Muslim groups have told the ABC they want to see the government take action on legal frameworks around Islamophobia and prevention through education and engagement.
Spike in Islamophobic incidents
Since October 7, 2023, there has been a 530 per cent increase in incidents reported to the Islamophobia Register Australia.
The register’s co-executive director, Nora Amath, said that it involved violence, verbal abuse, and intimidation, often targeting visibly Muslim women.
She said there has been a further spike in recent weeks after anti-immigration rallies, including a fake bomb allegedly being thrown into a mosque on the Gold Coast.
“We can say with some indication that the domestic flashpoint of the anti-immigration rally has provided the context in which these incidents of Islamophobia have spiked,” Ms Amath said.
Calls for legal protection and action to address ‘terrorist’ labels
Bilal Rauf is a senior advisor at the Australian National Imams Council (ANIC) and a barrister.
Muslim groups, including the ANIC, have long advocated for religion to be included in anti-discrimination laws.
“For many people, their religious identity is fundamental to who they are and what they do, and yet, somewhat inexplicably, the law gives very little protection, and in our federal discrimination laws, there is no protection for it.”
Mr Rauf said the government had not given anti-Muslim hate the same response as hate directed at other communities.
“We’ve seen in respect of other communities, laws rushed very quickly, but in respect of Islamophobia or anti-Muslim sentiment, there’s been very little response or engagement.”
Bilal Rauf says, for many people, religious identity is “fundamental to who they are and what they do”. (ABC News: Sean Tarek Goodwin)
Another issue that has been raised by Muslim leaders is whether counter-terrorism laws are designed or applied in ways that disproportionately target Muslims, leading to stigma and Islamophobia.
Nora Amath said that could be seen in the fact that events involving Neo-Nazi or sovereign citizen groups have not been viewed through the prism of terrorism.

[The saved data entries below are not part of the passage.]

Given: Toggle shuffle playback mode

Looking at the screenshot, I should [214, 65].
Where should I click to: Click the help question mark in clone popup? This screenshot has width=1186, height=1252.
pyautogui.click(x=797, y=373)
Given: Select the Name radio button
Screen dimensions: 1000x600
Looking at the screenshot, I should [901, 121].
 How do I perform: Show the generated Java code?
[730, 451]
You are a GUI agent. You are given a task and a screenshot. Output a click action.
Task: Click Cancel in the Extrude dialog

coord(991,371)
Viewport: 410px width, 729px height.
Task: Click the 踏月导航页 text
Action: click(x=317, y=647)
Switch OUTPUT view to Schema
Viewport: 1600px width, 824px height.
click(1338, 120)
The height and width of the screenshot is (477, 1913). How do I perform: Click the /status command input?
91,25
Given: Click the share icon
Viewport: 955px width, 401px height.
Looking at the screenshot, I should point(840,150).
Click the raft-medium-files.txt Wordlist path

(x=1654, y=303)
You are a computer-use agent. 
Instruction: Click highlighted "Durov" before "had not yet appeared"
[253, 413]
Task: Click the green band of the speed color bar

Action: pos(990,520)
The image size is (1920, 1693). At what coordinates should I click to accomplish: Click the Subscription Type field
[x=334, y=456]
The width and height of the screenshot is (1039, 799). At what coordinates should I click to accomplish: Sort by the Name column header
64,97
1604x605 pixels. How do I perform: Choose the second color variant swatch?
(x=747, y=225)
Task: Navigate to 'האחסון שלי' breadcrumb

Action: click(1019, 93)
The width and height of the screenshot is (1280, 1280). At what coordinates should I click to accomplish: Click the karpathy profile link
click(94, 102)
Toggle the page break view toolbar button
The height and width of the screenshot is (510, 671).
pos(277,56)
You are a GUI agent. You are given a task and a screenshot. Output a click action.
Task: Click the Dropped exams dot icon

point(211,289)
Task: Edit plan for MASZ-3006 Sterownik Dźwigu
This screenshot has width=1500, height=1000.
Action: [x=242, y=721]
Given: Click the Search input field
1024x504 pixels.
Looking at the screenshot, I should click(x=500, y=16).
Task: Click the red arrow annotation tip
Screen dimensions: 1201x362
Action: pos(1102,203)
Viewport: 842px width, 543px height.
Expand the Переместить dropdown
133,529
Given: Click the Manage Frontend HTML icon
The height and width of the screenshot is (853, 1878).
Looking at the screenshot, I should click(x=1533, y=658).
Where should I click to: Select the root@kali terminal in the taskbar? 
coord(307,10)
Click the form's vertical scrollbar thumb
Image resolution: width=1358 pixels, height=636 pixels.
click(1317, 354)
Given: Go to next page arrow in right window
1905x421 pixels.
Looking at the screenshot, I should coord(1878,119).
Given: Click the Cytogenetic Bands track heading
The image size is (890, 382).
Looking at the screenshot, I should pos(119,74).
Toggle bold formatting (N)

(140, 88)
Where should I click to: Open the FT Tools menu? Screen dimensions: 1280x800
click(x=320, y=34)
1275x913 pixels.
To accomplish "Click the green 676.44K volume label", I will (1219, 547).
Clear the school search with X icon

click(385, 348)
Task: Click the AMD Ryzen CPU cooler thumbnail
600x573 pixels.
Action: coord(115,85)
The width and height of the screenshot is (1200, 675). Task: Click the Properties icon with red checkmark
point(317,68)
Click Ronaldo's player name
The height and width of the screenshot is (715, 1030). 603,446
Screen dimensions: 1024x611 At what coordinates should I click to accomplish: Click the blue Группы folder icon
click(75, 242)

“The Muslim community feels there has been a double standard when it comes to how ‘terrorist’ is applied,” Ms Amath said.
“If it’s a young Muslim person who engages in violent acts, they are immediately deemed a terrorist; however, when a non-Muslim engages in a violent act, there are other confounding issues, whether it’s mental health or other reasons.”
Bilal Rauf said the government should tread carefully to ensure the approach to counterterrorism does not isolate Muslims.
“When there’s a myopic view of it, or one which has a disproportionate impact on some communities, it has the reverse effect, it actually drives further division,” Mr Rauf said.
“It drives people to become insular rather than working together, and that’s something that needs to be given careful thought.”
Gamel Kheir from the Lebanese Muslim Association agreed.
“That definition seems to be way more defined in targeting the Muslim extremism issue and leaving everything else as a separate issue altogether,” Mr Kheir said.
Better education and awareness of Muslim community
Gamel Kheir said the report focused on bringing Muslims and non-Muslims together.
Mohammad Atae Rabbi Hadi is a minister with the Ahmadiyya Muslim Community Australia and an Imam at a mosque south of Brisbane.
“There was a report in the past of a pig head being left behind here. This is something that we’ve had a chat with the envoy and the prime minister about as well,” Imam Hadi said.
He said more needs to be done to educate non-Muslims and demystify the community.
“I think more education can be provided to the wider Australian Muslim community in regard to Muslim beliefs and how, in actuality, Islamic practices don’t go against Australian values at all,” he said.
He also said the media had a role to play.
“The media could be more responsible in terms of not sensationalising Muslims, for example, and painting them as extremists.”
The ANIC, Islamophobia Register Australia, the Lebanese Muslim Association, and the Ahmaddiyya Muslim Community each told the ABC they have endorsed the special envoy’s report.